## Entries for locating words and elements
----------
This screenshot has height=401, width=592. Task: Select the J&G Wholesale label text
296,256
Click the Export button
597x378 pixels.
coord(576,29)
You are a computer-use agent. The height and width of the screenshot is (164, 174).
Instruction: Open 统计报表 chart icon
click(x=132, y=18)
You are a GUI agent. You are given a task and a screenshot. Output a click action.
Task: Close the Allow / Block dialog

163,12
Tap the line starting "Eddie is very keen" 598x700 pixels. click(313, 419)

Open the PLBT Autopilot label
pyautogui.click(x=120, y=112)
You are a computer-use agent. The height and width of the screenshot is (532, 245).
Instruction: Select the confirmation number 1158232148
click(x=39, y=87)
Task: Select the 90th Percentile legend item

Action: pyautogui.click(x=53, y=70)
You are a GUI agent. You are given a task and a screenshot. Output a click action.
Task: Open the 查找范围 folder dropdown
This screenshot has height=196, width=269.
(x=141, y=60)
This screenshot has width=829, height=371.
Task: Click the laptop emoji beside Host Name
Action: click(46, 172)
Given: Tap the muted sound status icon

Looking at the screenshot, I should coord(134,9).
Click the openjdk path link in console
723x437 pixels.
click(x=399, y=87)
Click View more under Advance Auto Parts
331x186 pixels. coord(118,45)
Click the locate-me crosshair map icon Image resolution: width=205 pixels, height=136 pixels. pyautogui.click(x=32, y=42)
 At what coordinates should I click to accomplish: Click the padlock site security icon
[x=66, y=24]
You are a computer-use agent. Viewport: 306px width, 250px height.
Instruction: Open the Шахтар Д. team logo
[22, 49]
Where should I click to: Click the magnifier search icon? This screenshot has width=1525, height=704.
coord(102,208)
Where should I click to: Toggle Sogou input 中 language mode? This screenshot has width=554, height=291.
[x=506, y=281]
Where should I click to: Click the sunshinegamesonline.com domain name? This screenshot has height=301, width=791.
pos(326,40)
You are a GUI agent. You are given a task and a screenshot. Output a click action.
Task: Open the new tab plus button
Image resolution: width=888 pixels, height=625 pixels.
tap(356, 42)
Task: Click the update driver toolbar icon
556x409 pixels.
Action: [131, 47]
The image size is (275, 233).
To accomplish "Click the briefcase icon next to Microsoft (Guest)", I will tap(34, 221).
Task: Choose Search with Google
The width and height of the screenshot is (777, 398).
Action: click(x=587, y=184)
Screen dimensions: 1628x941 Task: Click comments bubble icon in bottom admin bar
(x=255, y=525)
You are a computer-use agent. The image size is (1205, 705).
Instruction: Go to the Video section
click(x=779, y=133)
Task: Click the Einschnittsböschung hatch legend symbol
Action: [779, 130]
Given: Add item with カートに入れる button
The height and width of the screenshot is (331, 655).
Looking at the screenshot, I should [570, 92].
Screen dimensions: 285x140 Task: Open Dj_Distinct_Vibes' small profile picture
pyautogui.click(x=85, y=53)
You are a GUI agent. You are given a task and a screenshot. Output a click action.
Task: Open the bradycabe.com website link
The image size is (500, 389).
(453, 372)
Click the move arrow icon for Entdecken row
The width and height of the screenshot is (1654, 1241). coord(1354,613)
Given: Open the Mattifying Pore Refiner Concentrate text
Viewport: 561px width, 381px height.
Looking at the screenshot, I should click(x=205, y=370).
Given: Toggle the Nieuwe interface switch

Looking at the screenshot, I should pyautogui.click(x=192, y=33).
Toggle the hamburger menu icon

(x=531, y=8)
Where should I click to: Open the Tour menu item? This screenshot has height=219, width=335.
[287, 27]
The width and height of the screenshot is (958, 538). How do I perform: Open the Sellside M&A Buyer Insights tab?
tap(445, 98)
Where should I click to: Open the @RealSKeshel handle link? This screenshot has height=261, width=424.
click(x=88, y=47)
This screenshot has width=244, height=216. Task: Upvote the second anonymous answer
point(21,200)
----------
## TASK BRIEF
Output the rows from the line containing "is (164, 174)." through the line containing "click(x=132, y=18)", both included, as a Markdown table with the columns n and Line, leaving out any blank lines.

## RESULT OF THIS EXERCISE
| n | Line |
|---|---|
| 1 | You are a computer-use agent. The height and width of the screenshot is (164, 174). |
| 2 | Instruction: Open 统计报表 chart icon |
| 3 | click(x=132, y=18) |